An SPF record is built of mechanisms that describe what IP addresses are allowed. Many of these mechanisms (a, mx include, exists, redirect, and ptr) require additional DNS lookups. Unfortunately, RFC 7208 section 4.6.4 places a hard limit of 10 DNS lookups per SPF record. Although 10 lookups might have seemed like plenty in 2014, it is often hard to stay under that limit today. There are a couple of workarounds to this problem.

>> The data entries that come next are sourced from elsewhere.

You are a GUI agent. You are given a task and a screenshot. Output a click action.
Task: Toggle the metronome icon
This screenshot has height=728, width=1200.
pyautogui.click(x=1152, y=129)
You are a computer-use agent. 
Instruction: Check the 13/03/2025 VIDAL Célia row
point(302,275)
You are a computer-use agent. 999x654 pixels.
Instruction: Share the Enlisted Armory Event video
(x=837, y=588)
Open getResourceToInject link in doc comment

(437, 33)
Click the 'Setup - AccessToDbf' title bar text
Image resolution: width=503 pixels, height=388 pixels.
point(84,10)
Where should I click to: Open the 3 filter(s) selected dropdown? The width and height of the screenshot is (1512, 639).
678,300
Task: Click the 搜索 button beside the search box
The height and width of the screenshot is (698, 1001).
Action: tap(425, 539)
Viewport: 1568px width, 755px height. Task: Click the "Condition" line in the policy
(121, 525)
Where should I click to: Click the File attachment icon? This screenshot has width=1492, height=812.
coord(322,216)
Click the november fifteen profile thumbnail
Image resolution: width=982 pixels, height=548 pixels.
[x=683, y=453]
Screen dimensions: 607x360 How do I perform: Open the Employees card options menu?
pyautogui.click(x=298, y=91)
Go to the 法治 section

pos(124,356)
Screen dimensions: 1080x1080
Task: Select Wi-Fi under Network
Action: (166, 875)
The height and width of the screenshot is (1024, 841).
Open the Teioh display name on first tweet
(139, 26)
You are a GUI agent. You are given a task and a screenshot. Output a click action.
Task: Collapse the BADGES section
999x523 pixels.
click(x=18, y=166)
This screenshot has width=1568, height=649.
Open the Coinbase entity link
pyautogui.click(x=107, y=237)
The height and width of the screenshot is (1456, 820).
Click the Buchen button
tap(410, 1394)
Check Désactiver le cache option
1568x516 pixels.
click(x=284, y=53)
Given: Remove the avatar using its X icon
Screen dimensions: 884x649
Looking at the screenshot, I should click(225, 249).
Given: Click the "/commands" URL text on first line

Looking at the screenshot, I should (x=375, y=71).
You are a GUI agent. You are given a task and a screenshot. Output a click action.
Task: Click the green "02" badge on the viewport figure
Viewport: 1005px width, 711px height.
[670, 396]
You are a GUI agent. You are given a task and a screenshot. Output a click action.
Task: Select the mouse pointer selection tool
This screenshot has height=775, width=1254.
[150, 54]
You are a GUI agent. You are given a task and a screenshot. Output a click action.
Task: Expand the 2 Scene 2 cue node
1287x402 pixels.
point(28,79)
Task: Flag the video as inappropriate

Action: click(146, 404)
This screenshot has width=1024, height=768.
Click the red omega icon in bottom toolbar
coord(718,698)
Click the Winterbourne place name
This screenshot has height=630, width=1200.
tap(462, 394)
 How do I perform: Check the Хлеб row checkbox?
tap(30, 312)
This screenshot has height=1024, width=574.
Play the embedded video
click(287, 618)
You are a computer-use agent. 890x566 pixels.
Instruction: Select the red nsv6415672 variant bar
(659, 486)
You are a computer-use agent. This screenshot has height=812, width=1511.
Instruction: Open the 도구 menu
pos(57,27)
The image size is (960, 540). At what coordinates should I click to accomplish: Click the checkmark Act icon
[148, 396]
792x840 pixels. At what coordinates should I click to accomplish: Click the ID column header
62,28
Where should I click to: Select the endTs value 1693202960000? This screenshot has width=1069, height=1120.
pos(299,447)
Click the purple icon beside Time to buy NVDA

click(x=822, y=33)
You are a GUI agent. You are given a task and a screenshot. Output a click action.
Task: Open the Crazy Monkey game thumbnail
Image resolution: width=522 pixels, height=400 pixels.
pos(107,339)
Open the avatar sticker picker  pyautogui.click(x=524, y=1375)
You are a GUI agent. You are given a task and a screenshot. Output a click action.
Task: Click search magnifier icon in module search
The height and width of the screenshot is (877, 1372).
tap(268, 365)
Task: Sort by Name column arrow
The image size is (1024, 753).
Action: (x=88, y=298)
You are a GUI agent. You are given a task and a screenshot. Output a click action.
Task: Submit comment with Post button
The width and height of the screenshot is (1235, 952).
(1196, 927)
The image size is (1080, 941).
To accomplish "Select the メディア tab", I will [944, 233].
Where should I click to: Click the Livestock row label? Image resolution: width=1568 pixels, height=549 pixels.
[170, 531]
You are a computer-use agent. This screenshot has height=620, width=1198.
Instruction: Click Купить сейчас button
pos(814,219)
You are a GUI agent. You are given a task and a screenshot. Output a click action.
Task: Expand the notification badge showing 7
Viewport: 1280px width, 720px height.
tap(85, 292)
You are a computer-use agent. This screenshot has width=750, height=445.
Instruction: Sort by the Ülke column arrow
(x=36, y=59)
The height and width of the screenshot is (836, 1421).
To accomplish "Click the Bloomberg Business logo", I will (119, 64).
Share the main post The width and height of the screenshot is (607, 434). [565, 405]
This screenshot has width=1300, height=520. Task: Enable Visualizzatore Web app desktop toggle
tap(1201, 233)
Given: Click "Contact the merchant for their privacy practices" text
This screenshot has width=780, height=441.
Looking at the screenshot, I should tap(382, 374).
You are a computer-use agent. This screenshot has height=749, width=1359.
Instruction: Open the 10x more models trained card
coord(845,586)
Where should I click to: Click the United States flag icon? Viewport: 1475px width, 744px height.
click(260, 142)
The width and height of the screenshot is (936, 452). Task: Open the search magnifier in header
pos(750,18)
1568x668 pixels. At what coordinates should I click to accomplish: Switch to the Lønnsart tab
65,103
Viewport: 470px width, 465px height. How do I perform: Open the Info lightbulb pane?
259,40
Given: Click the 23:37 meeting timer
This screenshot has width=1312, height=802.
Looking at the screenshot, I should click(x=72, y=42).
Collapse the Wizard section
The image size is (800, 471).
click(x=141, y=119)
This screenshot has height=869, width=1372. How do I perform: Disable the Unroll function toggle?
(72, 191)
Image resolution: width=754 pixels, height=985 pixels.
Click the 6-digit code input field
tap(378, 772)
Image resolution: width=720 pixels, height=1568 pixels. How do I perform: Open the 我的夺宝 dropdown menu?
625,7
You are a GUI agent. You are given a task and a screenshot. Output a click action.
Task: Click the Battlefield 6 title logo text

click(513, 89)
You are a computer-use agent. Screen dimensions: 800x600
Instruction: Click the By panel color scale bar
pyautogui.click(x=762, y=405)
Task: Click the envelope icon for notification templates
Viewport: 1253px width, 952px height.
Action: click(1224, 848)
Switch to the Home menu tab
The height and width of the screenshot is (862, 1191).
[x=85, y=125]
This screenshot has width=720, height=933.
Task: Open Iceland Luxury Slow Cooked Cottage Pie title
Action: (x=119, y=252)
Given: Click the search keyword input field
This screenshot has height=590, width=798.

  • Limit the SPF includes and other lookups to the primary mail service, and services that cannot authenticate via DKIM
  • Offload SPF lookups to a server using SPF macros so that only one DNS lookup is ever used

You may have spotted another problem: An attacker could use a domain and SPF record that they control in the envelope from address, but forge (i.e., spoof) an address in the message from address that the user sees.

DKIM

Published in September 2011 as RFC 6376, DomainKeys Identified Mail (DKIM) allows sending email servers to add a cryptographic signature to an email on behalf of a domain. This signature can then be verified by receiving email server using a public key published in a DNS record at the signing domain, which validates the integrity of the email message content and key headers. Unlike SPF, DKIM verification survives message forwarding as long as the signed content has not been altered.

An email can have multiple DKIM signatures, which may or may not be from the domain of the message sender. Here is an example DKIM-Signature header in an email:

    DKIM-Signature: v=1; a=rsa-sha256; d=example.com; s=s1; c=relaxed/simple; l=1234; t=1117574938; x=1118006938; h=from:to:subject:date; bh=MTIzNDU2Nzg5MDEyMzQ1Njc4OTAxMjM0NTY3ODkwMTI=;b=dzdVyOfAKCdLXdJOc9G2q8LoXSlEniSbav+yuU4zGeeruD00lszZVoG4ZHRNiYzR
    

The d value indicates that the email is signed by example.com, which can be verified using the DKIM key at the s1 selector, s1._dkim.example.com. Selectors are used so that different services can sign as a domain. The service provides the owners of the domain with the DKIM record to add to their domain. including a selector and public key, then the service signs those emails using the matching private key.

DMARC

Published in March 2015 as RFC 7489, Domain-based Message Authentication, Reporting, and Conformance (DMARC) provides a way for domain owners to stop unauthorized email from address spoofing by requiring that SPF or DKIM pass and that the domain checked (i.e., the envelope from for SPF and signing domain for DKIM) aligns with the message from address that the user sees. DMARC also provides mechanisms for receiving email servers to send reports about email authentication results back to domain owners. Google and Yahoo now both consider DMARC a requirement for bulk sending domains.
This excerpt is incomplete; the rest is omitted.